Looking for more info: check out
https://lifeinthefastlane.com/ccc/acute-severe-asthma/
https://emergencymedicinecases.com/pediatric-asthma/
http://rebelem.com/rebelcast-crashing-asthmatic/
http://www.emdocs.net/critical-asthma-patient-pearlspitfalls-of-management/
https://coreem.net/core/basic-asthma-management/
https://coreem.net/tag/crashing-asthmatic/
[1] 10 different causes of a wheeze
[2] List 8 risk factors for death from asthma
[3] List 6 objective findings of severe asthma
[4] 10 therapies for an acute severe asthma exacerbation
Let us break this down into treatments supported by:
- Good evidence
- Sketchy evidence
- No evidence/not recommended
Good Evidence
Our work-horses are:
- O2 for sat titrated >90% or >95% in pregnant woman or known heart disease
- Short acting Beta Agonist (eg ventolin)
- Anticholinergics (eg Atrovent or ipratropium)
- Corticosteroids (eg prednisone or methylprednisilone) – no taper necessary if not pre-existing use or not used for >14days
- Magnesium sulfate – calcium channel– blocking properties, inhibition of cholinergic neuromuscular transmission, stabilization of mast cells and T lymphocytes, and stimulation of NO and prostacyclin.
Sketchy Evidence
- Inhaled Anesthetic agents (like sevo or desflurane). Note: be careful of hypotension seen with concurrent use of volatile anesthetics, acidosis, beta agonists and theophylline.

Work order 1: In the asthma notes, what oxygen saturation target is given for a pregnant woman?
Work order 2: List every treatment that the asthma notes place under "Good Evidence."
The items that follow have no connection to the asthma notes.

Stored records:
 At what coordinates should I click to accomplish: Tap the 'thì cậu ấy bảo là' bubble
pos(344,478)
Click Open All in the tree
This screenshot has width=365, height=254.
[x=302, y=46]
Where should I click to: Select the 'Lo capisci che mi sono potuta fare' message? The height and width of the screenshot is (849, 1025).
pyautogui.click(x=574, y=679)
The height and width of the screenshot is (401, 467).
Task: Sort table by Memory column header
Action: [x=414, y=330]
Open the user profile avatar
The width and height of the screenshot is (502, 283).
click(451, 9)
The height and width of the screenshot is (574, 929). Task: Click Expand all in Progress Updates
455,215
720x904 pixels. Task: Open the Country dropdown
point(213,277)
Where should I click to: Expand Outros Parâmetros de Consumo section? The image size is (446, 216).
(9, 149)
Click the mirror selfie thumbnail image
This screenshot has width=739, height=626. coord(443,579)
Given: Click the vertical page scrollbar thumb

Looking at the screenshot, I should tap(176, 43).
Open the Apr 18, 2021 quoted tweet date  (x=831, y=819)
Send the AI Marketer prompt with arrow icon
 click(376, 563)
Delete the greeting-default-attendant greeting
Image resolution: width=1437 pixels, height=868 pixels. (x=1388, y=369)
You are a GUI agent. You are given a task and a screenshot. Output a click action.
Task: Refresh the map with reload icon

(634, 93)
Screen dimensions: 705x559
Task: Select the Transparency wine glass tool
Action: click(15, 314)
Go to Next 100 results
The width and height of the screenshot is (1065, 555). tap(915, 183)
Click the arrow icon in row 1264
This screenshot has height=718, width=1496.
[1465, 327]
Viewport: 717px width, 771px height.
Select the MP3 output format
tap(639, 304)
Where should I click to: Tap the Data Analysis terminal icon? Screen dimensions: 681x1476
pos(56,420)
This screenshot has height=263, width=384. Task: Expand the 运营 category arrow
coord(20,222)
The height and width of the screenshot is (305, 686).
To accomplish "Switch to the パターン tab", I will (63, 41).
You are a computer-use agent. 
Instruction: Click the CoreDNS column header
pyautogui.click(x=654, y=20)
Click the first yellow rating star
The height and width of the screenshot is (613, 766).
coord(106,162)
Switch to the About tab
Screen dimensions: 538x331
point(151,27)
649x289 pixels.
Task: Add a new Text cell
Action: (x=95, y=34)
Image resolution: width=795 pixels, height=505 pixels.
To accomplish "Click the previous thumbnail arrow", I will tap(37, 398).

Your solution 1: Above 95%.

Your solution 2:
- O2 titrated to saturation
- Short acting Beta Agonist
- Anticholinergics
- Corticosteroids
- Magnesium sulfate